Your hands are your constant companions. They have met the needs of others, pioneered romantic moments and worn rings of commitment. They are the way your heart leaves fingerprints, the eyes at the end of your arms. Hands reflect a person’s being and are the front line agents of your life. If eyes are said to be the windows of a soul, hands express the soul.
Hold other people with your hand thoroughly open. Allow them to know the warmth and welcome of your hand, investigate its curves and benefit from its scars. Invite others to follow the lines into the fabric of your life and see the risks you have taken and the adventures that are yours. Allow them to wrestle and rest, search, see and speak. Let them stay; let them go, but let them find your hand always open.
The Open Hand of friendship, at its widest span, is most rewarding, most challenging and most painful, for it enduringly acknowledges the freedom others have while choosing not to close upon, turn on, coerce, or manipulate others. In such friendships, expectations and disappointments become minimal and the reward is freedom.

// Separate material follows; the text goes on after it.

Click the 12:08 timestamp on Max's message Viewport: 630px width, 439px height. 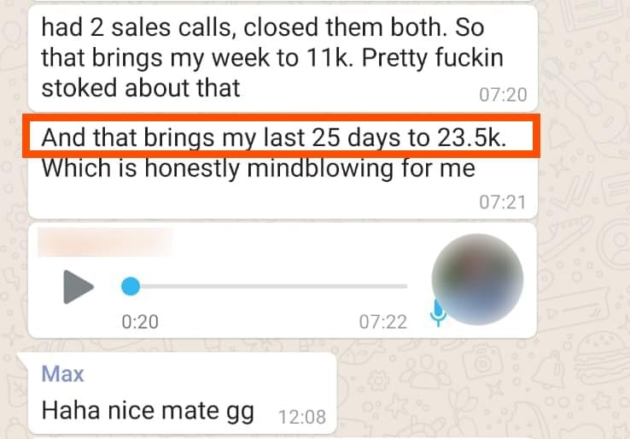coord(302,418)
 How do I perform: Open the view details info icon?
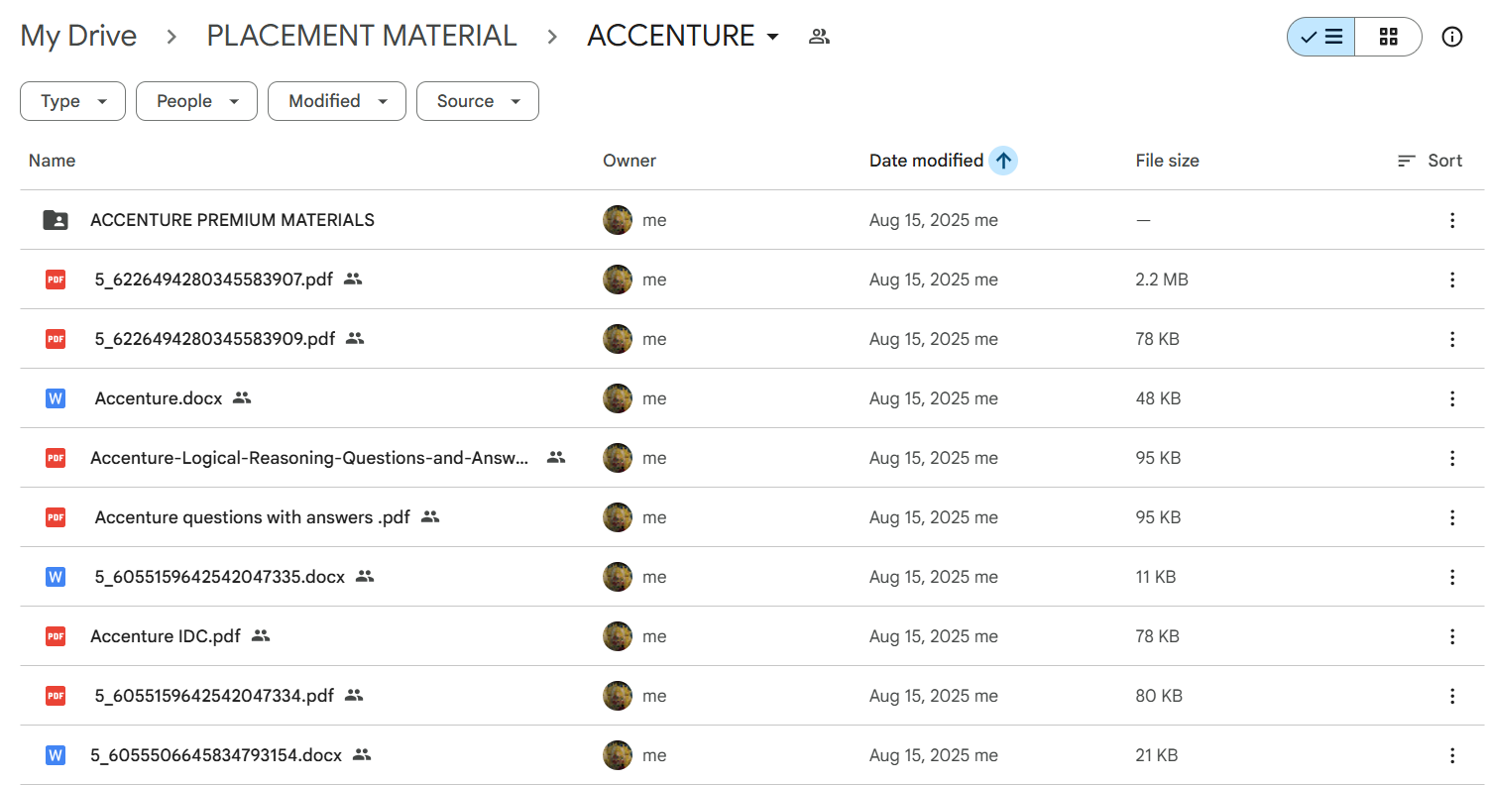coord(1451,37)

As others determine a unique pace within your open hand, they will see freedom and possibly embrace their own with excitement and pleasure.
Openhanded people do not attempt to “fix” others, change, or control others even for their own good. Rather, each person is given freedom to learn about life in his own way. Openhanded people, instead, express kindly and truthfully what they think and feel, when asked, knowing even in the asking, others might not be interested or willing to learn.
The Open Hand is not naive. It is willing to trust, while understanding and accepting that no person is all good or all bad, and that all behavior has meaning. The Open Hand is convinced it cannot change others; it cannot see or think or feel or believe or love or see for others, but trusts people to know what is good themselves. It will not strong-arm, pursue or even attempt to convince others because it has little investment in being right, winning or competing. Here is offered a core-freedom of the deepest and most profound nature: allowing others to live without guilt, shame and expectation.
Further, the Open Hand offers oneself freedom that extends to one’s memories, ambitions, failures and successes. This allows for growth of enduring intimacy, greater personal responsibility, authentic autonomy, and the possibility of meaningful relationships with others.
In the discovery of a closed hand, even at the end of your own arm, do not try to pry it open. Be gentle. Allow it to test the risky waters of freedom. As it is accustomed to being closed and fist-like, it will not be easily or forcefully opened. So let the closed-handed do their own releasing and trusting, little by little, and in their own time and manner.
When openhanded people meet, lives connect in trust, freedom and communion. Community is set in motion. Creativity is encouraged. Mutual support is freely given. Risks are shared. Lives are wrapped in the safety of shared adventure and individual endeavor all at the same time.